## [Task description]
Every line below that holds the string "Other" should be copied out.

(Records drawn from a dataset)
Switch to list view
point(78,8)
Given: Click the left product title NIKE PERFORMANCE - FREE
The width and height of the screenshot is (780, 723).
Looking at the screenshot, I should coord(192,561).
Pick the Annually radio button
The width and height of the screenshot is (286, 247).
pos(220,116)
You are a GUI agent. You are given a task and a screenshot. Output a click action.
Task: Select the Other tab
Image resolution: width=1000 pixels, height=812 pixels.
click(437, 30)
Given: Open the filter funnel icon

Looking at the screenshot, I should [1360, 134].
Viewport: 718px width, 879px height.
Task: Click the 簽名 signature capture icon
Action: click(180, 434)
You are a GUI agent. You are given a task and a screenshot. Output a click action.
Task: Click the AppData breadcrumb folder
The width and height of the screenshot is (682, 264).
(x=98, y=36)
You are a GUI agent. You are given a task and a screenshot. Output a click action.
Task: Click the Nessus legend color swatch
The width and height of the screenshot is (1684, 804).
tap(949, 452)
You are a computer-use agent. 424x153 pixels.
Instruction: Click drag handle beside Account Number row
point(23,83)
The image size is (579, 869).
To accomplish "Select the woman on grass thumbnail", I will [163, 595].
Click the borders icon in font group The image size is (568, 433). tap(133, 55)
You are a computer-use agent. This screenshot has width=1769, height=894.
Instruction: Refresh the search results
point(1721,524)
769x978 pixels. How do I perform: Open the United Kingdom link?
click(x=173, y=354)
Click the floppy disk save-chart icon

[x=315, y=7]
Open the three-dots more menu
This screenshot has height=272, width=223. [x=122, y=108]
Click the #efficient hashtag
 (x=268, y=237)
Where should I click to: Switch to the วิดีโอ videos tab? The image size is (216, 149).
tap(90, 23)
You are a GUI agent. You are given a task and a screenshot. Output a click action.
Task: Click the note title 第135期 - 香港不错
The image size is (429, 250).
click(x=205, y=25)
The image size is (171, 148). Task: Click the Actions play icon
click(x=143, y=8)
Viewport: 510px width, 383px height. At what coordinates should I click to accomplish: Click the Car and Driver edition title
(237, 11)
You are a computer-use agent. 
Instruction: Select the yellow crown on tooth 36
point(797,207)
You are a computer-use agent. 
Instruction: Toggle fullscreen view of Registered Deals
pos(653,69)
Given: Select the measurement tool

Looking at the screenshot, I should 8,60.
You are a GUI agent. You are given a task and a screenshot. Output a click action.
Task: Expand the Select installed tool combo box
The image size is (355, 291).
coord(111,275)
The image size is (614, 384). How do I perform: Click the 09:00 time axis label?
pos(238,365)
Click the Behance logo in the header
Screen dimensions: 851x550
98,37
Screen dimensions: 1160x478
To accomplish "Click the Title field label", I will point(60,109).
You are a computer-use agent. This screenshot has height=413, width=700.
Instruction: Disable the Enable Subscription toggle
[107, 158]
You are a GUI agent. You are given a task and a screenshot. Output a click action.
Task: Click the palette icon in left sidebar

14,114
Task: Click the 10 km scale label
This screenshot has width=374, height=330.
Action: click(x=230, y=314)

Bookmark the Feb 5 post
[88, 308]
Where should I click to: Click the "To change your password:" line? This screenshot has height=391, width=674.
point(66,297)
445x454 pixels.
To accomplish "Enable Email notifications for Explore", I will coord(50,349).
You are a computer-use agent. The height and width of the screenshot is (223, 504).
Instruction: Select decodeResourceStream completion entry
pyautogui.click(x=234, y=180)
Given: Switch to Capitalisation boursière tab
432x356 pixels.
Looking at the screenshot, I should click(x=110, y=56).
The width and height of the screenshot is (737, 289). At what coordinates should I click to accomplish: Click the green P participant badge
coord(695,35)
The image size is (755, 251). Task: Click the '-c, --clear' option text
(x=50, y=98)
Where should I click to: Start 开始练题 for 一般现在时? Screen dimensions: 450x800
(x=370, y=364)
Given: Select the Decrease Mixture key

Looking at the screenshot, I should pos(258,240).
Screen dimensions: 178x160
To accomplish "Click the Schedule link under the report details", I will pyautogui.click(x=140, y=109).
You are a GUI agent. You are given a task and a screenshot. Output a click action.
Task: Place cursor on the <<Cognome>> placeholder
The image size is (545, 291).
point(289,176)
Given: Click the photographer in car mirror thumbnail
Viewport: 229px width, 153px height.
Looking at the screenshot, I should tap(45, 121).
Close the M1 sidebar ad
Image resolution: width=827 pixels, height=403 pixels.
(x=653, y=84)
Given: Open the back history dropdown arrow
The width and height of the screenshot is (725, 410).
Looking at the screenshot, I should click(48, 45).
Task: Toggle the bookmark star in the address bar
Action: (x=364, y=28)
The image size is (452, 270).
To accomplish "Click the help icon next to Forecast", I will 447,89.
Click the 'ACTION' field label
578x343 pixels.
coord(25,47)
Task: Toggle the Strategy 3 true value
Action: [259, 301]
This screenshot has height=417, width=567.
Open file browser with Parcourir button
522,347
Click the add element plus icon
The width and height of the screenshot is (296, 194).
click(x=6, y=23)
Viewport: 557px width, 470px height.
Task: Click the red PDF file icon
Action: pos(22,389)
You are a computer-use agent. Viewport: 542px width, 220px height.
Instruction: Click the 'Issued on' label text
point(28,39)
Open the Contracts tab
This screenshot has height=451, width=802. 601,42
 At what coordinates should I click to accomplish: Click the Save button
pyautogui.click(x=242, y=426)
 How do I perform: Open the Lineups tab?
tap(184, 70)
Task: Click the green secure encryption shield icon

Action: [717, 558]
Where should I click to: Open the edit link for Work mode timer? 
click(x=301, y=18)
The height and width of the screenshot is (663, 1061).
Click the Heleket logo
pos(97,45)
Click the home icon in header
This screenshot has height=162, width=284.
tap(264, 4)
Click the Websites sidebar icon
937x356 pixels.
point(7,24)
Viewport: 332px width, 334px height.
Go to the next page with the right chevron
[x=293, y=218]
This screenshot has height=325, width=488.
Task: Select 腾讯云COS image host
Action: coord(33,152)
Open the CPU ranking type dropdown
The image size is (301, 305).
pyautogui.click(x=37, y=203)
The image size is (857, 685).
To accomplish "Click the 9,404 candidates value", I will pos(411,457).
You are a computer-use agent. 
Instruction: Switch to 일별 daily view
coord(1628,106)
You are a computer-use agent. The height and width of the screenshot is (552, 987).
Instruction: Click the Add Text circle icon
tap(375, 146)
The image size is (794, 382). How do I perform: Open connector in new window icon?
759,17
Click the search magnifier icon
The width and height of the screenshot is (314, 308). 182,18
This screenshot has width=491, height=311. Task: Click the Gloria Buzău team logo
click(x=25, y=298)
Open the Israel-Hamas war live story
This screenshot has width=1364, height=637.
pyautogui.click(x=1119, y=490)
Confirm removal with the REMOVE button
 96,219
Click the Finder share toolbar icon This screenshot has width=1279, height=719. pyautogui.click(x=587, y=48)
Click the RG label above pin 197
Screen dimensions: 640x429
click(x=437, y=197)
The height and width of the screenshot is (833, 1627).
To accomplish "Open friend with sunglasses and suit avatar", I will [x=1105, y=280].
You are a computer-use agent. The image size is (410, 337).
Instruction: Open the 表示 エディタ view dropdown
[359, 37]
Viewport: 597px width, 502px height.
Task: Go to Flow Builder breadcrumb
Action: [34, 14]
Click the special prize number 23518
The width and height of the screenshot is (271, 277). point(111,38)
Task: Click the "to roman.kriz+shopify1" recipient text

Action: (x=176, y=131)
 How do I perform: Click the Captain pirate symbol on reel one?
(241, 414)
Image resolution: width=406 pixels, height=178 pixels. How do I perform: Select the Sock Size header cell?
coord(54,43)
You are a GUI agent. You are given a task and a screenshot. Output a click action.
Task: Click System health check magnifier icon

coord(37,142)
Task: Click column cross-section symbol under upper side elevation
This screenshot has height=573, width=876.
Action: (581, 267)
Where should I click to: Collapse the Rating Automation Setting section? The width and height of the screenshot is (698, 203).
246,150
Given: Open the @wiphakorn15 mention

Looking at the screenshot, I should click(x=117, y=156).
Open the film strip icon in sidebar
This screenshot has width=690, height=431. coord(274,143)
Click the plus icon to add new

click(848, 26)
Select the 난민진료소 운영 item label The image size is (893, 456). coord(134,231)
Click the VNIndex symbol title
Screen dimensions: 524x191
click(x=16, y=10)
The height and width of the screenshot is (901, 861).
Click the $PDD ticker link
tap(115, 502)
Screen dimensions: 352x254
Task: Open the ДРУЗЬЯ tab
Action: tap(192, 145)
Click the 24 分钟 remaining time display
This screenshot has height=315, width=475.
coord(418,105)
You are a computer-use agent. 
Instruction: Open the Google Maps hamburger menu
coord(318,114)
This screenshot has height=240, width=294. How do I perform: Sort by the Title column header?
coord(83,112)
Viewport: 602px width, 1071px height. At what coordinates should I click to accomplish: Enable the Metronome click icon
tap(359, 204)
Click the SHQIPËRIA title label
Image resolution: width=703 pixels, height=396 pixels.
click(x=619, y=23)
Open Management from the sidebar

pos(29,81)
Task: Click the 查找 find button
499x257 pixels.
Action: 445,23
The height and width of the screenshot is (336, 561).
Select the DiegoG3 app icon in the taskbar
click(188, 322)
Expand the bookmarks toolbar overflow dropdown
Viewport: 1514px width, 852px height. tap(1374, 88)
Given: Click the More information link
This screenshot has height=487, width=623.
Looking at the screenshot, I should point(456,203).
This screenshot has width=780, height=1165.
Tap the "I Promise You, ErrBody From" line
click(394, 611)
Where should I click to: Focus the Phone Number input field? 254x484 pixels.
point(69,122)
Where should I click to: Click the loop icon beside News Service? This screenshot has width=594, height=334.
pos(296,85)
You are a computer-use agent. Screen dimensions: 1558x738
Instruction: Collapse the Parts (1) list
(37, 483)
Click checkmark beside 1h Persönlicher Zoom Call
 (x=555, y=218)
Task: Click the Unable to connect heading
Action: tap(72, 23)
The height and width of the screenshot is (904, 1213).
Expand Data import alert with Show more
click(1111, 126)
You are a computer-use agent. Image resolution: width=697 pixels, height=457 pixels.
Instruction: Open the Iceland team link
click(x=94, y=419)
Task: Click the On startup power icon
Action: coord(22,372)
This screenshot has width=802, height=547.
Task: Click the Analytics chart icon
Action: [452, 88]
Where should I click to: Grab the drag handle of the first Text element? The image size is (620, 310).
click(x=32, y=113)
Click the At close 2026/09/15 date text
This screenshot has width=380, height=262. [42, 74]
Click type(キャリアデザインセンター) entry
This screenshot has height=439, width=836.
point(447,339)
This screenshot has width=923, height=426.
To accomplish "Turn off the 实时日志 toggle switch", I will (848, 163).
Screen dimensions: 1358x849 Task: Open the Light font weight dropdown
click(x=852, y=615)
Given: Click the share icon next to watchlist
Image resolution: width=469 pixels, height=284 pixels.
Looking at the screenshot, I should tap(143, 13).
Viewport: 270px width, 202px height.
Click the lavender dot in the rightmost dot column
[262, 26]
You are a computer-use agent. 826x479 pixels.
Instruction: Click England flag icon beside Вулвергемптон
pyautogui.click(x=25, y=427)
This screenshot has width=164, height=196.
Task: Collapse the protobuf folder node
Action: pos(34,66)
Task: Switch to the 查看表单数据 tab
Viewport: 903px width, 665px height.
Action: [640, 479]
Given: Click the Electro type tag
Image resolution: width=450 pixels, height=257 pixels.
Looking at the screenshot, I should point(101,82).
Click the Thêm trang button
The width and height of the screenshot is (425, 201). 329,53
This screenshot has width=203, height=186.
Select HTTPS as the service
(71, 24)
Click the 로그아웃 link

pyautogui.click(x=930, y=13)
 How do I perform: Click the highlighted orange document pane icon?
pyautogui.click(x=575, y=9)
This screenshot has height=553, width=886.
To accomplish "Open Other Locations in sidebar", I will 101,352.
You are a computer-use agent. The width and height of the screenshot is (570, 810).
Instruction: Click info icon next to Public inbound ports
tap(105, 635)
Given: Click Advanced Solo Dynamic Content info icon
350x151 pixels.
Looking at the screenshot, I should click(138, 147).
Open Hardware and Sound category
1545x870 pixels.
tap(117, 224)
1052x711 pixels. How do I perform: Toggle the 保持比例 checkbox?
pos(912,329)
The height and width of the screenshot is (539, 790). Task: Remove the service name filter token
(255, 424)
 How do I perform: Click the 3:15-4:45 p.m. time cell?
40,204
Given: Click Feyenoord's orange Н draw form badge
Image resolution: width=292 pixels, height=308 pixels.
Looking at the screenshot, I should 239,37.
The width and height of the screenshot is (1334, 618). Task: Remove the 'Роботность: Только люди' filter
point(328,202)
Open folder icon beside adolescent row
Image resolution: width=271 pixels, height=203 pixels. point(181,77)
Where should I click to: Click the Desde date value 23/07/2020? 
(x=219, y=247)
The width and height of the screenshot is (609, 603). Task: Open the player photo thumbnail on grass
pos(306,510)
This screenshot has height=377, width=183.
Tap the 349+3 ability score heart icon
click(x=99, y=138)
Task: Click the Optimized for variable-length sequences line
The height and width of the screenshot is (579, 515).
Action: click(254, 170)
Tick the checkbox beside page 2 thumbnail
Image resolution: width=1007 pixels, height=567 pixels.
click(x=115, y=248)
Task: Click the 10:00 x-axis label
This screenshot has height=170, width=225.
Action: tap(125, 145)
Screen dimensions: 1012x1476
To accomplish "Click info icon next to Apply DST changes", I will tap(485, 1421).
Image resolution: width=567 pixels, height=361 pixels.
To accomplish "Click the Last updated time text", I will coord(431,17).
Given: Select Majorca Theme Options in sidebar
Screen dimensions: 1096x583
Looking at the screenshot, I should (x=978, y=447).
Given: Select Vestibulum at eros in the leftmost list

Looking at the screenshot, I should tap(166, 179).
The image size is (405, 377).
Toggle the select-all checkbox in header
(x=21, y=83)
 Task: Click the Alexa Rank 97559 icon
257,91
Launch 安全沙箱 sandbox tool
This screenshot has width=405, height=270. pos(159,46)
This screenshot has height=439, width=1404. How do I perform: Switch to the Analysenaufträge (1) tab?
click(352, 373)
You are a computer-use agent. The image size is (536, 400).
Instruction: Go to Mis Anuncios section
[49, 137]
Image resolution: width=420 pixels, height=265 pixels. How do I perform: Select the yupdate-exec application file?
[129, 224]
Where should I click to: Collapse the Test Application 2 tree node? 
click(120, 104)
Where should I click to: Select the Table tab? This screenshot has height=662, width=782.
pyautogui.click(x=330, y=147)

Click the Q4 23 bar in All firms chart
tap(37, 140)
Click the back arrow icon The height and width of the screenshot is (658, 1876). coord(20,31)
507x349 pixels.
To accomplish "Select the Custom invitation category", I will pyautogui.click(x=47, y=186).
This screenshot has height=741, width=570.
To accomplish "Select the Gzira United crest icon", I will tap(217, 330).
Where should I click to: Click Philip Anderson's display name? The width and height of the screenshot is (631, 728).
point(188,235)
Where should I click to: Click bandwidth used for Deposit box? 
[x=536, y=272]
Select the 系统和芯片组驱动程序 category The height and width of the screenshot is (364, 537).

## [Answer section]
Task: Select the Other tab
To accomplish "Open Other Locations in sidebar", I will 101,352.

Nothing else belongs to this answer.